Answer
zeros of f: $-1,\ 1,\ 2 $
Work Step by Step
We will use The Factor Theorem
Let $f(x)$ be a polynomial.
$\mathrm{a}$. If $f(c)=0$, then $x-c$ is a factor of $f(x)$.
$\mathrm{b}$. If $x-c$ is a factor of $f(x)$, then $f(c)=0\quad $(c is a zero of f).
Also, The Remainder Theorem
If the polynomial $f(x)$ is divided by $x-c$, then the remainder is $f(c)$.

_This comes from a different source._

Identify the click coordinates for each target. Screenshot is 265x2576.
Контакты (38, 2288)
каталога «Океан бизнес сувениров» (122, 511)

(synthetic division: the last number in the last row is $f(c)$ )
-------------------
First, let's divide
$(x^{3}-2x^{2}-x+2)\div(x+1)\qquad (c=-1)$
$\begin{array}{lllllll}
\underline{-1}| & 1 & -2 & -1 & 2 & & \\
& & -1 & 3 & -2 & & \\
& -- & -- & -- & -- & -- & \\
& 1 & -3 & 2 & |\overline{ 0 } & &
\end{array}$
So, $(x+1)$ is a factor of $f(x).$
$f(x)=(x+1)(x^{2}-3x+2)$
we try to factor the trinomial by searching for two integers
whose product is $2$ and whose sum is $-3$....
We find $-1$ and $-2:\quad x^{2}-3x+2=(x-1)(x-2)$
So, f(x) has three factors,
$f(x)=(x+1)(x-1)(x-2)$,
and by (b) of the Factor Theorem,
zeros of f: $-1,\ 1,\ 2 $